Cohere's Philosophy:

  • Customer-First Optimization: Focus on whether customers can easily accomplish their goals
  • Practical Success Metrics: "If a customer uses our model, gets a copy of our model from us, and they try to do something with it, we care that it works as easy as possible"
  • Real-World Performance: Optimize for actual use cases rather than theoretical benchmarks

Problems with Current Benchmarks:

  1. Misaligned Metrics: Benchmarks don't reflect real customer needs
  2. Annual Cycling: Benchmarks change yearly without consistency
  3. Hype-Driven: More focused on discourse and marketing than practical utility
  4. Limited Scope: Don't capture enterprise-specific requirements

What Matters Instead:

  • Ease of Implementation - How quickly customers can deploy and use the model
  • Task-Specific Performance - Success in actual customer workflows
  • Integration Quality - How well models work with existing enterprise systems
  • Customization Capability - Ability to adapt to specific customer needs

Industry Criticism Response:

When critics point to benchmark scores, Cohere acknowledges the "whole long conversation to be had about evals" but maintains focus on customer satisfaction over competitive rankings.

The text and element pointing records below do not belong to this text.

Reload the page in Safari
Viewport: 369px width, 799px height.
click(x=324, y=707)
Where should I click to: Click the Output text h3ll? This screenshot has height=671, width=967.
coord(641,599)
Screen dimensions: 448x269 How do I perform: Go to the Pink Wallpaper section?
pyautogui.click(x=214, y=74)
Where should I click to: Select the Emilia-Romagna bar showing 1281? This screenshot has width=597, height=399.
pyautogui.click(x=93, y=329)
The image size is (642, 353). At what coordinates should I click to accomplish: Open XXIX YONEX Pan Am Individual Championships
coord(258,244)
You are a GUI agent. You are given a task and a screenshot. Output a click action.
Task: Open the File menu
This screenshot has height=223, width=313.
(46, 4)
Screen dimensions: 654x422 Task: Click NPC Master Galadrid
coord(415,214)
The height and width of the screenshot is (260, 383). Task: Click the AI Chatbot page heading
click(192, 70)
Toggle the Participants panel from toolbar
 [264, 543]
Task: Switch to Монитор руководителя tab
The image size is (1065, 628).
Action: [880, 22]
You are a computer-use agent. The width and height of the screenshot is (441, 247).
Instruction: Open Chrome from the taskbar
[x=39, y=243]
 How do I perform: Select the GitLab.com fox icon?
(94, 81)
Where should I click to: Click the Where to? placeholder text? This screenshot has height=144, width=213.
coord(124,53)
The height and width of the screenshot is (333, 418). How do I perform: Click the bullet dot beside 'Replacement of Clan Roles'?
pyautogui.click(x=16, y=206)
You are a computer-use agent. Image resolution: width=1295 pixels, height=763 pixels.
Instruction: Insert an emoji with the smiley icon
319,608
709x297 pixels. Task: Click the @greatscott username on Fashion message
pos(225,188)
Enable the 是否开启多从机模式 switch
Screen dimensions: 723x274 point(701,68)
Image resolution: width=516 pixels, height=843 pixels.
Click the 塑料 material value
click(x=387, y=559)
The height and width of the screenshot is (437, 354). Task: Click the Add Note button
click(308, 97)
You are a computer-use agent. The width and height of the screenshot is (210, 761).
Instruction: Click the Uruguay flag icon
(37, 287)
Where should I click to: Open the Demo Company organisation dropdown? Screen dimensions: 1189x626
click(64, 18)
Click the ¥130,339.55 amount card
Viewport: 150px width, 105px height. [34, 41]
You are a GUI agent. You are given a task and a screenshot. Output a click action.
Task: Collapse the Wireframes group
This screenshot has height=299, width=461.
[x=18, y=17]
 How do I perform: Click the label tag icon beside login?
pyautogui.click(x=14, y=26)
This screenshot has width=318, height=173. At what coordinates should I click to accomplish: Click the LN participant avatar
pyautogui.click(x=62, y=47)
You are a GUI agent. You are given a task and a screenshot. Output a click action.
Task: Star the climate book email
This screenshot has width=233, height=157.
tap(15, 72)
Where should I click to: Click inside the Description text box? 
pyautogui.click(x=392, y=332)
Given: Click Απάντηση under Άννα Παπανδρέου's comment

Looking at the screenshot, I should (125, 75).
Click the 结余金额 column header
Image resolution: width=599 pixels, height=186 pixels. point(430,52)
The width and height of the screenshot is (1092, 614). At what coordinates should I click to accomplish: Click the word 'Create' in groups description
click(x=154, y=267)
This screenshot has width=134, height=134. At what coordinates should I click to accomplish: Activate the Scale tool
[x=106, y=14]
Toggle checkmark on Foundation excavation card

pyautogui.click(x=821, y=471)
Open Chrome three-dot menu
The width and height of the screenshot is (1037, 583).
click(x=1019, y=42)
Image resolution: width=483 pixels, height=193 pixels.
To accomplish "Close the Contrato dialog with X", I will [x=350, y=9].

Timestamp: [14:52-15:49]Youtube Icon

💎 Summary from [8:00-15:54]

Essential Insights:

  1. Product Experience Matters - ChatGPT's model auto-selection feature made the user experience worse by adding delays and complexity
  2. Enterprise vs Consumer Focus - AI has more practical value in professional workflows than personal life automation
  3. AGI Definition Clarity - True AGI means treating computers like people, which we haven't achieved yet

Actionable Insights:

  • Benchmark Skepticism: Focus on customer success metrics rather than industry benchmark scores
  • Specialization Strategy: Modern AI models work best when trained broadly then refined for specific domains
  • Scaling Law Reality: Most experts don't believe infinite compute alone will achieve AGI

Timestamp: [8:00-15:54]Youtube Icon

📚 References from [8:00-15:54]

People Mentioned:

  • Sam Altman - OpenAI CEO referenced regarding AGI definitions and their changes over time
  • Geoffrey Hinton - Mentioned as Nick Frosst's mentor during his time at Google Brain

Companies & Products:

  • OpenAI - Discussed regarding ChatGPT's model selection issues and consumer product focus
  • Microsoft - Referenced as OpenAI's partner in defining AGI milestones
  • Anthropic - Mentioned for their Claude model and code-focused capabilities
  • Cursor - AI coding tool referenced as being challenged by Anthropic's offerings
  • Cohere - Nick Frosst's company focused on enterprise AI solutions
  • Eleven Labs - Referenced as example of specialized voice AI use case

Technologies & Tools:

  • ChatGPT - Discussed regarding user experience degradation with model auto-selection
  • Claude - Anthropic's AI model mentioned for code capabilities
  • Language Models/LLMs - Core technology discussed throughout the segment

Concepts & Frameworks:

  • Scaling Laws - The theory that more compute leads to better AI performance, which Frosst questions
  • AGI (Artificial General Intelligence) - Defined by Frosst as computers treated like people
  • Model Specialization vs Generalization - The spectrum between task-specific and universal AI models
  • Enterprise AI Applications - Focus on business workflow automation rather than consumer use cases

Timestamp: [8:00-15:54]Youtube Icon

🎯 Why AI benchmarks don't reflect real customer needs according to Cohere's Nick Frosst?

The Disconnect Between Academic Benchmarks and Enterprise Reality

Evolution of AI Benchmarks:

  1. LM1B (Early Era) - Completing newspaper articles based on first part
  2. HellaSwag - Common sense reasoning tasks
  3. Current Focus - Math reasoning (AIME) and pixel manipulation (ARC-AGI)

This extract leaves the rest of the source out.